**EXERCISE INPUT**

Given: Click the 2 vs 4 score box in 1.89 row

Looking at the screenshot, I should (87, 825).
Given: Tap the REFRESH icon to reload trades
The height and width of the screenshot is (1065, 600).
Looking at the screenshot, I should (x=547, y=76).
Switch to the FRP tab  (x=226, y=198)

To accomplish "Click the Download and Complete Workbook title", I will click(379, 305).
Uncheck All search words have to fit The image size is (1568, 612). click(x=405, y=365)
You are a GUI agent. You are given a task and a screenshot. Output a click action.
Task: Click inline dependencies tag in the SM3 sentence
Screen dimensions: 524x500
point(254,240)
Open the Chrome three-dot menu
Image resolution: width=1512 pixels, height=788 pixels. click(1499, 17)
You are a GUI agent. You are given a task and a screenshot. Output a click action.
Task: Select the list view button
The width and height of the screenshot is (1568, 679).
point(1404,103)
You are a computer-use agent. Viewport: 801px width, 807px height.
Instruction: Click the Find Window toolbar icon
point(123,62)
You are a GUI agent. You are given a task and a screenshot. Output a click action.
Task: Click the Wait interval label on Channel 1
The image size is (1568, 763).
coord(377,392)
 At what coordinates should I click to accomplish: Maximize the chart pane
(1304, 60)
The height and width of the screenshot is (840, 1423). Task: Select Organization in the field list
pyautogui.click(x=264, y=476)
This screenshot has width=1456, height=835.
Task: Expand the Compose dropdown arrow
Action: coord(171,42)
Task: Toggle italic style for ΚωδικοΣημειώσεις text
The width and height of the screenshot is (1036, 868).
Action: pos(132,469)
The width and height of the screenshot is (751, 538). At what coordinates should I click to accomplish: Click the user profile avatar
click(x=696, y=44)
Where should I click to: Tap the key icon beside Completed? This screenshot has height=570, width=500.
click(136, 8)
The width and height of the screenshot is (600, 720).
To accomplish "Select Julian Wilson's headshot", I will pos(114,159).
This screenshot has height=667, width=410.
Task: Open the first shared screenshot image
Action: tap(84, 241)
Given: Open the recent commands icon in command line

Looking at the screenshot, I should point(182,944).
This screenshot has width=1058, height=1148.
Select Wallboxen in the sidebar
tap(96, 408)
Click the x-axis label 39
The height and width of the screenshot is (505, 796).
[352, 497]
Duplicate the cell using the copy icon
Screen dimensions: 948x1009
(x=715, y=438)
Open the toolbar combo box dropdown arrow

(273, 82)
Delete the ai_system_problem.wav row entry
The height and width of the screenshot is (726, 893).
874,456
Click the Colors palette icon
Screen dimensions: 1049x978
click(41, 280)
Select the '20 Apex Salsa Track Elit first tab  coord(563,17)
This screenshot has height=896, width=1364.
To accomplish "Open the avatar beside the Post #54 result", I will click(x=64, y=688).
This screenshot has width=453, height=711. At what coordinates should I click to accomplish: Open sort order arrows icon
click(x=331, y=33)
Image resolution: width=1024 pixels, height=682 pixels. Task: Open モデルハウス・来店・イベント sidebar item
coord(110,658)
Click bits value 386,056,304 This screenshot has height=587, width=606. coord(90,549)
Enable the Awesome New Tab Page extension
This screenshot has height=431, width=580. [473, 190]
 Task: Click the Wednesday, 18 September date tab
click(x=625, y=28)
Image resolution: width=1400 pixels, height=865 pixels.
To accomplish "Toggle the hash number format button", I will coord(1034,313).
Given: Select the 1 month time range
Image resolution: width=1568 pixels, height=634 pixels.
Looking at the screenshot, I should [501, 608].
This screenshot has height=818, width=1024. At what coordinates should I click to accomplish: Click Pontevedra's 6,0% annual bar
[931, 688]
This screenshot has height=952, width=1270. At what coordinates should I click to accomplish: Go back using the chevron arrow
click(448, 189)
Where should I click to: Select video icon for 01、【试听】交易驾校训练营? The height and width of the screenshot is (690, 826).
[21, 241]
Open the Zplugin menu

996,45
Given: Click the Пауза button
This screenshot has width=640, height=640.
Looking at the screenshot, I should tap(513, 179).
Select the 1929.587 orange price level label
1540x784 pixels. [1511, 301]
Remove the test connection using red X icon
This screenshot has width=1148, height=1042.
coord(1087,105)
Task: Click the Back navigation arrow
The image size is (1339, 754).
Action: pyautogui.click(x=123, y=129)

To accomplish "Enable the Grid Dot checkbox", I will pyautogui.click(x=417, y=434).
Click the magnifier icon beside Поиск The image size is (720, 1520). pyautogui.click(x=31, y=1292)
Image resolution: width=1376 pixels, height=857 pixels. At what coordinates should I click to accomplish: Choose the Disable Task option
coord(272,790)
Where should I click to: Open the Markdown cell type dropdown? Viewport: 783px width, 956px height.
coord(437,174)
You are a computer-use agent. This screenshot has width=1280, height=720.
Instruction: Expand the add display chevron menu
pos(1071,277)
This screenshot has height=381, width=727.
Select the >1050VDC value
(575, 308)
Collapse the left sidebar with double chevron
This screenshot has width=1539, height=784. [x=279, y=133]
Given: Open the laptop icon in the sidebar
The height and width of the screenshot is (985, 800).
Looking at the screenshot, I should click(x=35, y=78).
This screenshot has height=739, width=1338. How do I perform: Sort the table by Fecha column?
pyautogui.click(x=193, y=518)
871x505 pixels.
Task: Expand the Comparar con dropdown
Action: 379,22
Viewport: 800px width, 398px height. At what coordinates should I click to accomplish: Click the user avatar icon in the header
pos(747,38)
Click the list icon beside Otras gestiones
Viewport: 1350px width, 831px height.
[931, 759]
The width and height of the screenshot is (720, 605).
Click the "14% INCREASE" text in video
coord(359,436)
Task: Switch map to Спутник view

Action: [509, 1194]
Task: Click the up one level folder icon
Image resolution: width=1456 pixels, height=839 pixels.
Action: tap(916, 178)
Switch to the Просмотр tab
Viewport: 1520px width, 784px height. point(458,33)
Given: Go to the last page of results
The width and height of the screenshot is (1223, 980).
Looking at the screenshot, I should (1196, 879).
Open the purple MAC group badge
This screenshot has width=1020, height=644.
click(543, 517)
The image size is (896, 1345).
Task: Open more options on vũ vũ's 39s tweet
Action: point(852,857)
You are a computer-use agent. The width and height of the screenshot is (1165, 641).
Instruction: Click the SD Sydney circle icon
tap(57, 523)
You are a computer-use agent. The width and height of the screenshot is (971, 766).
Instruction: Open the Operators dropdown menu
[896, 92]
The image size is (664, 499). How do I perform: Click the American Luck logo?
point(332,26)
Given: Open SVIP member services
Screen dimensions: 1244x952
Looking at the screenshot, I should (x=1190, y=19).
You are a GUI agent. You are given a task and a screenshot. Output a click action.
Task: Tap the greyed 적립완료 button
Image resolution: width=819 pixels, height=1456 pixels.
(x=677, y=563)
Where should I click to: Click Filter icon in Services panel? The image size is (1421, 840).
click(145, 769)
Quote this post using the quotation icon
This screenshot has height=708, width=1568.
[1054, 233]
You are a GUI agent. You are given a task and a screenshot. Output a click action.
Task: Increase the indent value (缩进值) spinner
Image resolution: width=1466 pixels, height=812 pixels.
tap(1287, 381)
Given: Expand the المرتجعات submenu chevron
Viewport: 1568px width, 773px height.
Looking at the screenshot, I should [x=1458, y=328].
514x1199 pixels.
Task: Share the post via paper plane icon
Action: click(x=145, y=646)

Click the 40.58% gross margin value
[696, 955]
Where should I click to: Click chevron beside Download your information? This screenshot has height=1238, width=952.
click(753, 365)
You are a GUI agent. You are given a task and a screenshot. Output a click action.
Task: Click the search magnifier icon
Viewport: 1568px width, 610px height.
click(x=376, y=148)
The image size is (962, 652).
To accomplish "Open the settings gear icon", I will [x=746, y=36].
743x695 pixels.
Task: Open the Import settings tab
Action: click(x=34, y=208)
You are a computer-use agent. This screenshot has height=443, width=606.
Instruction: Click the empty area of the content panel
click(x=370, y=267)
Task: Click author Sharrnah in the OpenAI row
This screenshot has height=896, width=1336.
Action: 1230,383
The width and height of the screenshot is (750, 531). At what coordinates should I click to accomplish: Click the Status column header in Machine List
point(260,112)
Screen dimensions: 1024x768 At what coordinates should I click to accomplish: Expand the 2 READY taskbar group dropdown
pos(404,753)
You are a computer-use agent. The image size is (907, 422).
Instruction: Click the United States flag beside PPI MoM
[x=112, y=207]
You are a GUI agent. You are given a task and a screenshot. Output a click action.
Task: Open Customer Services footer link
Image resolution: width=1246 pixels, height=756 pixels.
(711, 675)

**THE EXERCISE**
Lay out the records from the line with "Click the Colors palette icon" to the line with "click(x=625, y=28)", both included, as a Markdown table with the columns Row and Text, numbering each line and leaving out any blank lines.

**RESULT OF THIS TASK**
| Row | Text |
|---|---|
| 1 | Click the Colors palette icon |
| 2 | Screen dimensions: 1049x978 |
| 3 | click(41, 280) |
| 4 | Select the '20 Apex Salsa Track Elit first tab  coord(563,17) |
| 5 | This screenshot has height=896, width=1364. |
| 6 | To accomplish "Open the avatar beside the Post #54 result", I will click(x=64, y=688). |
| 7 | This screenshot has width=453, height=711. At what coordinates should I click to accomplish: Open sort order arrows icon |
| 8 | click(x=331, y=33) |
| 9 | Image resolution: width=1024 pixels, height=682 pixels. Task: Open モデルハウス・来店・イベント sidebar item |
| 10 | coord(110,658) |
| 11 | Click bits value 386,056,304 This screenshot has height=587, width=606. coord(90,549) |
| 12 | Enable the Awesome New Tab Page extension |
| 13 | This screenshot has height=431, width=580. [473, 190] |
| 14 |  Task: Click the Wednesday, 18 September date tab |
| 15 | click(x=625, y=28) |